In changing from MUST to SHOULD after the last IPP telecon of 1997,
we changed section 8.5 from MUST to SHOULD, but left section 5.4 with a MUST.
Section 5.4 is a good high level summary of the security requirments
with a reference to all of section 8. We just need to change section 5.4
agree with our intent which is SHOULD, as expressed in section 8.5.
2. There is a second possible contridiction with section 8.5 itself (but
I'm no security expert).
The sentence from section 8.5 seems to contradict itself:
A conforming IPP client SHOULD support TLS, and it MUST implement and
support the "Mandatory Cipher Suites" as specified in the TLS specification
and MAY support additional cipher suites.
If a client MUST implement and support the "Mandatory Cipher Suites" as
specified in TLS, isn't that saying that the client MUST support TLS,
rather than saying that a client SHOULD support TLS?
Here are the two sections from the 12/19/97 Model Internet-Drafts:
5.4 Security Conformance Requirements
Conforming IPP Printer objects MAY support Transport Layer Security (TLS)

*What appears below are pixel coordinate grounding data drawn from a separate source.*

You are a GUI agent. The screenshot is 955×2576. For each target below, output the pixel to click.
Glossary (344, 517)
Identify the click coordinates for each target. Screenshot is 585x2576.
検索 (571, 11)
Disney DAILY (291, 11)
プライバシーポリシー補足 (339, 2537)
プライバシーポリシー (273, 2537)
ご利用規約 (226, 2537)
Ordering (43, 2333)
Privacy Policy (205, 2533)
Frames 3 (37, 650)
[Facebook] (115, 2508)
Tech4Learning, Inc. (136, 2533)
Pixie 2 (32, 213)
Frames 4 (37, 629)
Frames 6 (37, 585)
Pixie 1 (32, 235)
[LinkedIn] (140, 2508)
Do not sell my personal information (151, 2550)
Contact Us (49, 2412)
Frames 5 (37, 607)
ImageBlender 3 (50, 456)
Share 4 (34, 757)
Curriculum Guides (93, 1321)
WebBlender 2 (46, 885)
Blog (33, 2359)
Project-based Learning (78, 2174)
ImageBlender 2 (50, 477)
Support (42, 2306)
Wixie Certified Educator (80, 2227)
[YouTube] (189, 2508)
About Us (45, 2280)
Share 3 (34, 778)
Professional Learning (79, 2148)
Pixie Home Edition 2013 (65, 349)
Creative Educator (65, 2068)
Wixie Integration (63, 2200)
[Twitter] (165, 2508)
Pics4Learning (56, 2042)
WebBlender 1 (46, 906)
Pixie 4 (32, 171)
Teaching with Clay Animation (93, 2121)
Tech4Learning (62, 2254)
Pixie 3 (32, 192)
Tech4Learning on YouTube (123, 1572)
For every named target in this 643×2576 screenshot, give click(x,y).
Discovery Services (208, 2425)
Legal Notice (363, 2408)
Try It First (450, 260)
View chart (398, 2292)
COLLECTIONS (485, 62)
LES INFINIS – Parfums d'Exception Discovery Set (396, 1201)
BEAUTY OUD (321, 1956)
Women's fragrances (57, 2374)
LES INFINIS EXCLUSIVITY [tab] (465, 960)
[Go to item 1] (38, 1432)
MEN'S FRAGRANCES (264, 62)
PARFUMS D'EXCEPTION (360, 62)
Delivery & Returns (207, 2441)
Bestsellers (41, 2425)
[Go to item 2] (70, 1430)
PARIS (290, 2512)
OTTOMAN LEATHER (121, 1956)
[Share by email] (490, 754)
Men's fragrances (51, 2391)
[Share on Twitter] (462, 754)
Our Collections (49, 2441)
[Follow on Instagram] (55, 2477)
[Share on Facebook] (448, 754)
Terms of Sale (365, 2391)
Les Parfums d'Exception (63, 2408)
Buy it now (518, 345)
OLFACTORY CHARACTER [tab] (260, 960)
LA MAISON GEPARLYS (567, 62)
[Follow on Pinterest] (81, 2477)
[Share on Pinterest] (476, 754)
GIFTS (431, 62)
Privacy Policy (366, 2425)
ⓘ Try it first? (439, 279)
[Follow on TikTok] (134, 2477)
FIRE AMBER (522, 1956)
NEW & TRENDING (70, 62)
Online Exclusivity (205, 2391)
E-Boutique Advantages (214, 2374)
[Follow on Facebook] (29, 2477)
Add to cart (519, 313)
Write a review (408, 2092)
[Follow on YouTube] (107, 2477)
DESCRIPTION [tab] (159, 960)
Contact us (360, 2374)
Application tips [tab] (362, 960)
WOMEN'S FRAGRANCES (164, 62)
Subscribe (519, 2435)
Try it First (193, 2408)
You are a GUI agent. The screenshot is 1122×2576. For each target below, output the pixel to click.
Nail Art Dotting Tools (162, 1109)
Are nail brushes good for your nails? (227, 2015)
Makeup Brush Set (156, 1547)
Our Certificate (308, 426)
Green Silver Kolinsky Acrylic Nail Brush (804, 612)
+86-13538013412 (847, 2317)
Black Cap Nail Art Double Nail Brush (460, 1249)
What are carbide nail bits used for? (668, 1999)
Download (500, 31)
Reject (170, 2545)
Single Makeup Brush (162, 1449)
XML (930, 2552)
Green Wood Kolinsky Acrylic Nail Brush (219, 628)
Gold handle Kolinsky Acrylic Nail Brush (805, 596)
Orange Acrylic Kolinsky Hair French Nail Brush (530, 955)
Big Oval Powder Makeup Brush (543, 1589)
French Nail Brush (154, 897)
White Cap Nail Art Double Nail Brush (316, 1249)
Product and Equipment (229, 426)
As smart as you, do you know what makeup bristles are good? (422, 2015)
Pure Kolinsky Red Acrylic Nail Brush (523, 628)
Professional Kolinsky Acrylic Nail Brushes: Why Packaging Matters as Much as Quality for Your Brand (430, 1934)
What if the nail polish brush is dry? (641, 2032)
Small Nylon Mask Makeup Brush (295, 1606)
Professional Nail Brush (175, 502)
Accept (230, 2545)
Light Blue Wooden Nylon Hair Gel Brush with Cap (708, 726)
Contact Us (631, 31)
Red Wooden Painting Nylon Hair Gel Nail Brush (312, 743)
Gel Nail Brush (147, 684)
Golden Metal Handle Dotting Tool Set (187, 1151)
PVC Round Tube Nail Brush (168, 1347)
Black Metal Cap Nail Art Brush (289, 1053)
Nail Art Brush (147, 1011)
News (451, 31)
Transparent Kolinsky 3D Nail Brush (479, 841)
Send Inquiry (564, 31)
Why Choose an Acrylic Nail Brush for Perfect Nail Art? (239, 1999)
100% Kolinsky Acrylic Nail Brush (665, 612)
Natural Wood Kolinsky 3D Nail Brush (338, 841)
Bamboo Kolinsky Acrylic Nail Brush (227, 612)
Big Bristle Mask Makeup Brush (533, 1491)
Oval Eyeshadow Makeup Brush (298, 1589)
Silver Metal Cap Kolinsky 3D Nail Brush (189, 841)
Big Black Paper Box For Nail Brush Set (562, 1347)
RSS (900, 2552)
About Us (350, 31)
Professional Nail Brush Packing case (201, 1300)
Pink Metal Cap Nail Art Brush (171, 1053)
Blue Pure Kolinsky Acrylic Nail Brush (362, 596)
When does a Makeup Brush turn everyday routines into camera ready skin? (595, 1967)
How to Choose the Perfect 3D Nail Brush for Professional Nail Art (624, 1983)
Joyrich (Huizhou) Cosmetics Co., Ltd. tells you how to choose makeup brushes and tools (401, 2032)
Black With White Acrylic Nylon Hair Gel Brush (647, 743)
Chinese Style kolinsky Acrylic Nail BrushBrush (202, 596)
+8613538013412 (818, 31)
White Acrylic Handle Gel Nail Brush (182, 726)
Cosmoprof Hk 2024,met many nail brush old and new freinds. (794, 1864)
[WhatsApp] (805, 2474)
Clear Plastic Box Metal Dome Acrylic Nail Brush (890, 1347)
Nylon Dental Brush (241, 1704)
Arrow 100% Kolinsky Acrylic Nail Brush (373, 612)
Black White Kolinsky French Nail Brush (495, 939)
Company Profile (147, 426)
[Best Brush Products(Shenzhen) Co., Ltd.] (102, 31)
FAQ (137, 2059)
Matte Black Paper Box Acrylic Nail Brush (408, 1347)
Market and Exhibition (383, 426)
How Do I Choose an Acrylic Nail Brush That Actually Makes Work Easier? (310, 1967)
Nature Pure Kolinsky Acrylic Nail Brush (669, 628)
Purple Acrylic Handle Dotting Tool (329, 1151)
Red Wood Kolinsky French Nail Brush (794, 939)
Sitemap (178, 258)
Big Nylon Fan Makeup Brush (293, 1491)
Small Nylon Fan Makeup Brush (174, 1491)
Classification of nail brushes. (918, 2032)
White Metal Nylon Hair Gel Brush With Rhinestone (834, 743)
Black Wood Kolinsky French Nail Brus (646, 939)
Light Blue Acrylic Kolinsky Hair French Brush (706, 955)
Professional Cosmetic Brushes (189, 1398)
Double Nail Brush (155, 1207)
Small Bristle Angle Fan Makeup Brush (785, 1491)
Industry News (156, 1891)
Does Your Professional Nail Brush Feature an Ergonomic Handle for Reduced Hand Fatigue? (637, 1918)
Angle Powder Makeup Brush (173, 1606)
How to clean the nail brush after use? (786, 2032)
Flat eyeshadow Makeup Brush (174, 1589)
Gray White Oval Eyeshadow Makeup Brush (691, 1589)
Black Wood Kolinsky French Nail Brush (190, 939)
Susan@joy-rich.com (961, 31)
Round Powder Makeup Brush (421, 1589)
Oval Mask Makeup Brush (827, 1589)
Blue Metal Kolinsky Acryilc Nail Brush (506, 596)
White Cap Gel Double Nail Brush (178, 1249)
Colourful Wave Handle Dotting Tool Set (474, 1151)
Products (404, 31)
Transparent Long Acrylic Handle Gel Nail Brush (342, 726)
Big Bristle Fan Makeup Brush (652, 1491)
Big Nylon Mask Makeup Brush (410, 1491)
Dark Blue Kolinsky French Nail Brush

access, support access without TLS or support both means of access.
Conforming IPP clients MUST support TLS access and non-TLS access. Note:
This client requirement to support both means that conforming IPP clients
will be able to inter-operate with any IPP Printer object.
For a detailed discussion of security considerations and the IPP
application security profile required for TLS support, see section 8.
Security Considerations.
8.5 IPP Security Application Profile for TLS
The IPP application profile for TLS follows the standard "Mandatory Cipher
Suites" requirement as documented in the TLS specification [TLS]. Client
implementations MUST NOT assume any other cipher suites are supported by an
IPP Printer object.
If a conforming IPP object supports TLS, it MUST implement and support the
"Mandatory Cipher Suites" as specified in the TLS specification and MAY
support additional cipher suites.
A conforming IPP client SHOULD support TLS, and it MUST implement and
support the "Mandatory Cipher Suites" as specified in the TLS specification
and MAY support additional cipher suites.
It is possible that due to certain government export restrictions some
non-compliant versions of this extension could be deployed.
Implementations wishing to inter-operate with such non-compliant versions
MAY offer the TLS_DHE_DSS_EXPORT_WITH_DES40_CBC_SHA mechanism. However,
since 40 bit ciphers are known to be vulnerable to attack by current
technology, any client which actives a 40 bit cipher MUST NOT indicate to
the user that the connection is completely secure from eavesdropping.